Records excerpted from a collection
------------------------------------------------------------

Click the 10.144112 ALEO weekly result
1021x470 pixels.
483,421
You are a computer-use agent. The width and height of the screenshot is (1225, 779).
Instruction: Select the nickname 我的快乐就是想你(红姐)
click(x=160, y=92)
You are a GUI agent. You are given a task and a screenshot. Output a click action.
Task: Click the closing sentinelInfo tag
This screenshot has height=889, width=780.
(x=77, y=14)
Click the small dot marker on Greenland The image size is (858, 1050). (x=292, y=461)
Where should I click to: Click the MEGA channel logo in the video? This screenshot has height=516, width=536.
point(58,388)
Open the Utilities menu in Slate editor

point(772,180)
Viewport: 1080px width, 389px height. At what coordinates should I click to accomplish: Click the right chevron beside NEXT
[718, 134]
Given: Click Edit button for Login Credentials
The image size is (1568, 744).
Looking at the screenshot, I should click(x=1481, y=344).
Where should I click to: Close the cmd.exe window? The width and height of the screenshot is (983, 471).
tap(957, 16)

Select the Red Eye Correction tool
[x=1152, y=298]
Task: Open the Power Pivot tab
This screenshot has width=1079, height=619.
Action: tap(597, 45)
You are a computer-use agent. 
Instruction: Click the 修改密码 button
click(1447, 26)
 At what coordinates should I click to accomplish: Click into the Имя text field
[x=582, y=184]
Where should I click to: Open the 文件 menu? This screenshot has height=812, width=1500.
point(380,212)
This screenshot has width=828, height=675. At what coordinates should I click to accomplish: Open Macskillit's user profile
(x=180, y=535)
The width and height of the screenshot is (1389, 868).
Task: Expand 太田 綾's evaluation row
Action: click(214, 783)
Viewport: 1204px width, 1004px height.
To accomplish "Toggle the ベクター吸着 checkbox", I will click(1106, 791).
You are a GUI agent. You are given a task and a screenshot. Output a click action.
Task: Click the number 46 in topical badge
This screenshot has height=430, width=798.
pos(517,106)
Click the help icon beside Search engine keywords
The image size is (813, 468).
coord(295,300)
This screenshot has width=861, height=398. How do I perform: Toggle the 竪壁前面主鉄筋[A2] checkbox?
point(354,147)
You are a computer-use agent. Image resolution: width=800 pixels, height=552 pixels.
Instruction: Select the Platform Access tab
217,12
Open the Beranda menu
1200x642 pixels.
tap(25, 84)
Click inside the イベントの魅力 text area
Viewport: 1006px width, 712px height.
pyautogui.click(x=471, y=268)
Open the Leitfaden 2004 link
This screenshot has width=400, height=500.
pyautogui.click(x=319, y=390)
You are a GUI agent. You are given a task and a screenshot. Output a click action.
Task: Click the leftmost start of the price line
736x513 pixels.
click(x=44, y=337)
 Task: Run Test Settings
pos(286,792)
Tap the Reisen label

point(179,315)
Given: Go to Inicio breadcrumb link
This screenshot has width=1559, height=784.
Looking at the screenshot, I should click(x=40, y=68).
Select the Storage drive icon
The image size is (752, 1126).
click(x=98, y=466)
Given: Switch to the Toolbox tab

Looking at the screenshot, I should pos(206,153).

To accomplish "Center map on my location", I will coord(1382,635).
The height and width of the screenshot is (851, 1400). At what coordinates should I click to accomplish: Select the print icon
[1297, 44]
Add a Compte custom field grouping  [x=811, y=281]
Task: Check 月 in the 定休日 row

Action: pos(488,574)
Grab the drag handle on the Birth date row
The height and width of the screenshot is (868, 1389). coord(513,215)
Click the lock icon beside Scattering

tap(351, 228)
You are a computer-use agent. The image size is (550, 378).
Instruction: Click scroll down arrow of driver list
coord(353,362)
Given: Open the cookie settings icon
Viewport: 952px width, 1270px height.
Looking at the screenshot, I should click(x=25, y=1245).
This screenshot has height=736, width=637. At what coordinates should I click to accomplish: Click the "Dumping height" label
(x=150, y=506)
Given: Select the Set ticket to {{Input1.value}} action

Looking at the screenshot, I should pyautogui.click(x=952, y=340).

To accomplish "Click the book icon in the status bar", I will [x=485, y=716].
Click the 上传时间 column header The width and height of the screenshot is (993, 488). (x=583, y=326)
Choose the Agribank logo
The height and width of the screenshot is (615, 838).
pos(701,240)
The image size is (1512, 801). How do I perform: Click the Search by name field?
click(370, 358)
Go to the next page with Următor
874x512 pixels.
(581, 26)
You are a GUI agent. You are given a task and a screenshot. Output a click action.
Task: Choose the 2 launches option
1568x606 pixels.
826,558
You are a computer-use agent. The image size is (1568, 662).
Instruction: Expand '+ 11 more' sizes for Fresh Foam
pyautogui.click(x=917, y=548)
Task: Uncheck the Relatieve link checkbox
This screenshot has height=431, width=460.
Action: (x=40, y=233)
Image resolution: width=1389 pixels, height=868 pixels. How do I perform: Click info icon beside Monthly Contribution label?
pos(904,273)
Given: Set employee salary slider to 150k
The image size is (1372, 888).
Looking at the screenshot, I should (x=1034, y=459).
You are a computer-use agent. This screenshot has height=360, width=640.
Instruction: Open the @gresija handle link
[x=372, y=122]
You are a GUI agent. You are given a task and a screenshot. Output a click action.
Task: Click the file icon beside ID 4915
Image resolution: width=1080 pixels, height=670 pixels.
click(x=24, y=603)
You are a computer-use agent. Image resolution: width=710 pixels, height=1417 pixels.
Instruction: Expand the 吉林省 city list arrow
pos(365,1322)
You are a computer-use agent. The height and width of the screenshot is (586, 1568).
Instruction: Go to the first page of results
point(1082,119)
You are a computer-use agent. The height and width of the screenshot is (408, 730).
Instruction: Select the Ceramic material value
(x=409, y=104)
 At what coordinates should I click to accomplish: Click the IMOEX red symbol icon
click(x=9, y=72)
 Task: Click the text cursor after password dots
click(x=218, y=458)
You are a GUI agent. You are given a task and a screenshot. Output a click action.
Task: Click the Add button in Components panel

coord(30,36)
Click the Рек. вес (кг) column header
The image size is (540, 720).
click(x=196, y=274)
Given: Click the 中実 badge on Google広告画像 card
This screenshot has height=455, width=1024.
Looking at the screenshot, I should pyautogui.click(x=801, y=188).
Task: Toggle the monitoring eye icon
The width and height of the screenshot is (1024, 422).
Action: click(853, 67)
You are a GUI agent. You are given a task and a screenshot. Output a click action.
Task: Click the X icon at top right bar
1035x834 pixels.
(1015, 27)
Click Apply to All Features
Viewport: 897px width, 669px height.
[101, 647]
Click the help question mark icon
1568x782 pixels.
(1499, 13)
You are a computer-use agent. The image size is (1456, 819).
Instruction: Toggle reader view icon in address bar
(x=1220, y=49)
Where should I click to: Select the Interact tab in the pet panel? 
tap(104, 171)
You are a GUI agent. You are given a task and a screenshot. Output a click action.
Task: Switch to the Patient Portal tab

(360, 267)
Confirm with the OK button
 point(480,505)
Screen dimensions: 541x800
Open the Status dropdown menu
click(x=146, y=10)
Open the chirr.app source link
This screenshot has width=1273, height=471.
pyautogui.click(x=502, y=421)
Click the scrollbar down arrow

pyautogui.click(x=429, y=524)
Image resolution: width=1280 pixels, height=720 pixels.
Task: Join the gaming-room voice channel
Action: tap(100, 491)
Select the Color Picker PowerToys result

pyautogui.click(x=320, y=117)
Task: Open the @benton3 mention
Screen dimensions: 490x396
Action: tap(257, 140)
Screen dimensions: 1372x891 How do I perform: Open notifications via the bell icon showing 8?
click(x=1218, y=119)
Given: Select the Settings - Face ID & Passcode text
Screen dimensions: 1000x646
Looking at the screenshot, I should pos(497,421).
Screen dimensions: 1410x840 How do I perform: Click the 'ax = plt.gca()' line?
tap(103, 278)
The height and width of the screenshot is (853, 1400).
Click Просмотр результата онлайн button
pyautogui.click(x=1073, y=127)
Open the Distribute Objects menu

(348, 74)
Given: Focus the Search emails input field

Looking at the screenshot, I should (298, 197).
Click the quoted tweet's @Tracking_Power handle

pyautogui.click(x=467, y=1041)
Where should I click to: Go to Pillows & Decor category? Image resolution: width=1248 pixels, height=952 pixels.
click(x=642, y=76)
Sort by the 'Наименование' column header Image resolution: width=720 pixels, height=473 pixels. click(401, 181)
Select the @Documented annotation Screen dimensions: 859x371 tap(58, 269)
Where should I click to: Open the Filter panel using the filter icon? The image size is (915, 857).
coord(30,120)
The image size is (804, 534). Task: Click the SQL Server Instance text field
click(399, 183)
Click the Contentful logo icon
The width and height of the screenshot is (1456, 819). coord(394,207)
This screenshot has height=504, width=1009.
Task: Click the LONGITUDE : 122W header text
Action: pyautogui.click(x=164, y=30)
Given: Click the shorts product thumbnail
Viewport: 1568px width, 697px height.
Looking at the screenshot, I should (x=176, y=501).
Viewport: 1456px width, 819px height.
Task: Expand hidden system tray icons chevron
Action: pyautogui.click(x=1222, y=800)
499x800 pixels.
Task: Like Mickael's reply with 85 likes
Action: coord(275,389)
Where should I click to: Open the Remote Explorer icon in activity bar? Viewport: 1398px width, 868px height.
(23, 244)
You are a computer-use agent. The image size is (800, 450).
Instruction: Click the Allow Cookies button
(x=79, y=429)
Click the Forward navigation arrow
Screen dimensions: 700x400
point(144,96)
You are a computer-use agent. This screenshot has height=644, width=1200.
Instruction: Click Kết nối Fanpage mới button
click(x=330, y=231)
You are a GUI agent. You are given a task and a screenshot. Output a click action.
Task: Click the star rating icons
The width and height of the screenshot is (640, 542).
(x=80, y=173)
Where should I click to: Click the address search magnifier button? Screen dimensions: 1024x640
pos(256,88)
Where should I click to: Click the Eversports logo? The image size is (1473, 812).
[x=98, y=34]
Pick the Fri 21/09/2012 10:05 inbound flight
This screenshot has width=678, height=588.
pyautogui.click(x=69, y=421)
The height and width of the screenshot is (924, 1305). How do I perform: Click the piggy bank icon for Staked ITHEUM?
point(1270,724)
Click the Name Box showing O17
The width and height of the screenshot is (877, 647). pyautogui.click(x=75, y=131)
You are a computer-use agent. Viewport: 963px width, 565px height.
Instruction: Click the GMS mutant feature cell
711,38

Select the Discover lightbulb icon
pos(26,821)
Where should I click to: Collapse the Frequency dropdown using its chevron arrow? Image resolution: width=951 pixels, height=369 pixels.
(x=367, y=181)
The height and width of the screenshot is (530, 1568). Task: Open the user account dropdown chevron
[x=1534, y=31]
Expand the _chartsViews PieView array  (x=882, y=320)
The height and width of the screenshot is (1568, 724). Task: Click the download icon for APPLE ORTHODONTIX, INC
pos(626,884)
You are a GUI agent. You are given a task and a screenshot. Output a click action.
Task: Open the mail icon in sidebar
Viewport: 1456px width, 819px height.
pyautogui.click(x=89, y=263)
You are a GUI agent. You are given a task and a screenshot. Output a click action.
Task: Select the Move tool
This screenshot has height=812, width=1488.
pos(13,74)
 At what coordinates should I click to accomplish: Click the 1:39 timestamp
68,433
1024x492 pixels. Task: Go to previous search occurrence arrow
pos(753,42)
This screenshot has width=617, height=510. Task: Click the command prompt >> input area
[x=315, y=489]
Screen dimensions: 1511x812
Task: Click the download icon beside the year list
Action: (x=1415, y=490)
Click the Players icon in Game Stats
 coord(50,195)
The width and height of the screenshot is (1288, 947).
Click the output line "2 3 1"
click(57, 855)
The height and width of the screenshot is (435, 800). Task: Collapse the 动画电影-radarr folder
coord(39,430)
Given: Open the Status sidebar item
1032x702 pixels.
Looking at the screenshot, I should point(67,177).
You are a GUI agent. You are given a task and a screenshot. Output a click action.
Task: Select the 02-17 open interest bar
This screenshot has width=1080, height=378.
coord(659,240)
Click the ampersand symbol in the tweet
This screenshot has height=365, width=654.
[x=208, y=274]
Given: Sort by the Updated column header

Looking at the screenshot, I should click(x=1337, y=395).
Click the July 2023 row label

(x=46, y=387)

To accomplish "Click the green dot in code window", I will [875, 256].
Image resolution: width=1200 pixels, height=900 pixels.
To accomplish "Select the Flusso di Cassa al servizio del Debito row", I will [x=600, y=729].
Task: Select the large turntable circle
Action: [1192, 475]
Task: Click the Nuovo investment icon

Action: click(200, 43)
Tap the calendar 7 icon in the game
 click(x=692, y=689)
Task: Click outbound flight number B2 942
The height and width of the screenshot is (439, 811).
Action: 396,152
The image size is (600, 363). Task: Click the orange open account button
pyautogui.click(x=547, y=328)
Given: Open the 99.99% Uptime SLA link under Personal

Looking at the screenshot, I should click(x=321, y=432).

------------------------------------------------------------

Objective: Reproduce the lines from the one containing "Given: Open the cookie settings icon" up to and including the one containing "Click the 上传时间", changing every "icon" to "button" and leaving all else unchanged.

Finished exercise:
Given: Open the cookie settings button
Viewport: 952px width, 1270px height.
Looking at the screenshot, I should click(x=25, y=1245).
This screenshot has height=736, width=637. At what coordinates should I click to accomplish: Click the "Dumping height" label
(x=150, y=506)
Given: Select the Set ticket to {{Input1.value}} action

Looking at the screenshot, I should pyautogui.click(x=952, y=340).

To accomplish "Click the book button in the status bar", I will [x=485, y=716].
Click the 上传时间 column header The width and height of the screenshot is (993, 488). (x=583, y=326)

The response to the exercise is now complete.